Tuesday, February 05, 2008

Scheme For Enlightenment Part Eleven - Four Colors

One of the destinations that functional programming seems to lead to is decision tree searching. Scheme allows such trees to be searched in a depth first manner fairly easily.

One technique in scheme is based on the call-with-current-continuation function, often abbreviated call/cc. This function allows one to get back to some state and continue computation there. It can act like C's longjmp, which can unwind the stack to some prior point. But additionally, call/cc can rebuild the stack to some deeper depth(!). Guile keeps copies of the whole stack. Other scheme implementations may have some more efficient (quicker) way to implement this magic. And, it's magic, because it allows one to remember not just the call to a function, but all of the context leading up to that call. And then, one can return from that function multiple times. Or one could say that the function can be called multiple times with remembered call state. Between returns, some state may have changed in the heap, so it won't just do the same thing it did last time. It looks like magic, because it is.

◆ PARTS OF THE EXERCISE
[1] According to the Scheme post, what does Guile keep copies of?
[2] Reproduce the section of the Scheme post starting with "One of the destinations" and going on through "manner fairly easily.".

◆ PROVIDED MATERIAL
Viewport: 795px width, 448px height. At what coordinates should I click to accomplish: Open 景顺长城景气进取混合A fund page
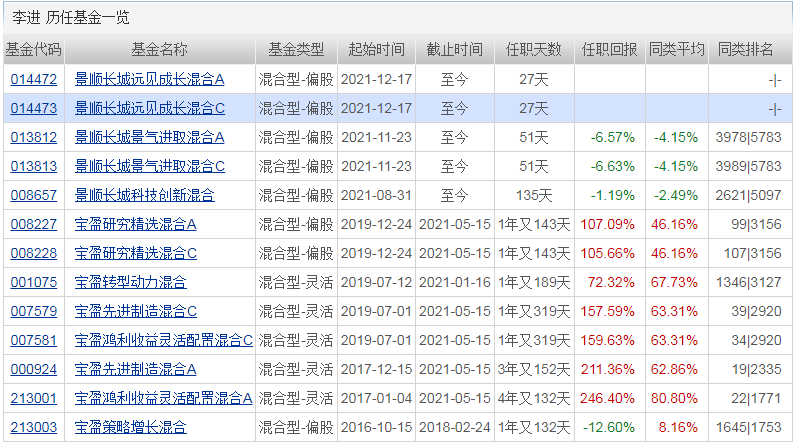150,137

◆ ANSWERS PER TASK
[1] The whole stack.

[2]
One of the destinations that functional programming seems to lead to is decision tree searching. Scheme allows such trees to be searched in a depth first manner fairly easily.